**Extract to read**
== Segment start ==

According to details cited by state officials and court records tied to the case, the suspect allegedly asked ChatGPT on the day of the shooting how the country would react to an attack at FSU and what time the student union would be busiest. Those exchanges are expected to form part of the evidentiary record in an October trial.
But the investigation broadens beyond the FSU case. Uthmeier said his office is also scrutinizing allegations that ChatGPT has, in certain instances, encouraged suicide and self-harm, concerns that have already surfaced in lawsuits filed by families against OpenAI.
He also raised national security concerns, specifically the possibility that hostile foreign actors, including the Chinese government, could exploit OpenAI’s systems or underlying data.
“As big tech rolls out these technologies, they should not — they cannot — put our safety and security at risk,” he said. “We support innovation. But that doesn’t give any company the right to endanger our children, facilitate criminal activity, empower America’s enemies, or threaten our national security.”

== Segment end ==

**Work instructions**
1. Render this sentence from the ChatGPT investigation passage in Spanish: "He also raised national security concerns, specifically the possibility that hostile foreign actors, including the Chinese government, could exploit OpenAI’s systems or underlying data."
2. Edit the ChatGPT investigation passage by reproducing everything from "He also raised" down to "or underlying data.", with "exploit" swapped for "misuse".
The data that follows has no connection to the ChatGPT investigation passage.

**Data extracts**
== Segment start ==

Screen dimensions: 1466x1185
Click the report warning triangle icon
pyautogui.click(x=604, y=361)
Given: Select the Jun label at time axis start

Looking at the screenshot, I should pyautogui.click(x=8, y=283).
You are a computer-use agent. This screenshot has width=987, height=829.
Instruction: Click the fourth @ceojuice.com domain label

== Segment end ==

**Outputs for the tasks**
1. También planteó preocupaciones de seguridad nacional, en concreto la posibilidad de que actores extranjeros hostiles, incluido el gobierno chino, pudieran explotar los sistemas de OpenAI o sus datos subyacentes.

2.
He also raised national security concerns, specifically the possibility that hostile foreign actors, including the Chinese government, could misuse OpenAI’s systems or underlying data.